MLGL: Multi-Layer Group-Lasso
In MLGL: Multi-Layer Group-Lasso

View source: R/MLGL.R

MLGL	R Documentation

Multi-Layer Group-Lasso

Description

Run hierarchical clustering following by a group-lasso on all the different partitions.

Usage

MLGL(X, ...)

## Default S3 method:
MLGL(
  X,
  y,
  hc = NULL,
  lambda = NULL,
  weightLevel = NULL,
  weightSizeGroup = NULL,
  intercept = TRUE,
  loss = c("ls", "logit"),
  sizeMaxGroup = NULL,
  verbose = FALSE,
  ...
)

## S3 method for class 'formula'
MLGL(
  formula,
  data,
  hc = NULL,
  lambda = NULL,
  weightLevel = NULL,
  weightSizeGroup = NULL,
  intercept = TRUE,
  loss = c("ls", "logit"),
  verbose = FALSE,
  ...
)

Arguments

`X`	matrix of size n*p
`...`	Others parameters for `gglasso` function
`y`	vector of size n.

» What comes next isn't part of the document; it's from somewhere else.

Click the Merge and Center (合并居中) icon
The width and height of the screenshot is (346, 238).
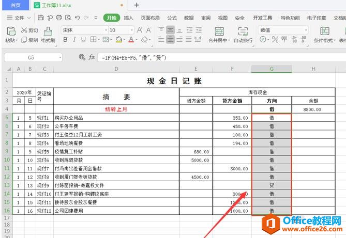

If loss = "logit", elements of y must be in -1,1
`hc`	output of `hclust` function. If not provided, `hclust` is run with `ward.D2` method. User can also provide the desired method: "single", "complete", "average", "mcquitty", "ward.D", "ward.D2", "centroid", "median".
`lambda`	lambda values for group lasso. If not provided, the function generates its own values of lambda
`weightLevel`	a vector of size p for each level of the hierarchy. A zero indicates that the level will be ignored. If not provided, use 1/(height between 2 successive levels). Only if `hc` is provided
`weightSizeGroup`	a vector of size 2*p-1 containing the weight for each group. Default is the square root of the size of each group. Only if `hc` is provided
`intercept`	should an intercept be included in the model ?
`loss`	a character string specifying the loss function to use, valid options are: "ls" least squares loss (regression) and "logit" logistic loss (classification)
`sizeMaxGroup`	maximum size of selected groups. If NULL, no restriction
`verbose`	print some information
`formula`	an object of class "formula" (or one that can be coerced to that class): a symbolic description of the model to be fitted.
`data`	an optional data.frame, list or environment (or object coercible by as.data.frame to a data.frame) containing the variables in the model. If not found in data, the variables are taken from environment (formula)

Value

a MLGL object containing:

lambda: lambda values
b0: intercept values for lambda
beta: A list containing the values of estimated coefficients for each values of lambda
var: A list containing the index of selected variables for each values of lambda
group: A list containing the values index of selected groups for each values of lambda
nVar: A vector containing the number of non zero coefficients for each values of lambda
nGroup: A vector containing the number of non zero groups for each values of lambda
structure: A list containing 3 vectors. var: all variables used. group: associated groups. weight: weight associated with the different groups. level: for each group, the corresponding level of the hierarchy where it appears and disappears. 3 indicates the level with a partition of 3 groups.
time: computation time
dim: dimension of X
hc: Output of hierarchical clustering
call: Code executed by user

Author(s)

Quentin Grimonprez

Examples

set.seed(42)
# Simulate gaussian data with block-diagonal variance matrix containing 12 blocks of size 5
X <- simuBlockGaussian(50, 12, 5, 0.7)
# Generate a response variable
y <- X[, c(2, 7, 12)] %*% c(2, 2, -2) + rnorm(50, 0, 0.5)
# Apply MLGL method
res <- MLGL(X, y)

MLGL documentation built on March 31, 2023, 9:32 p.m.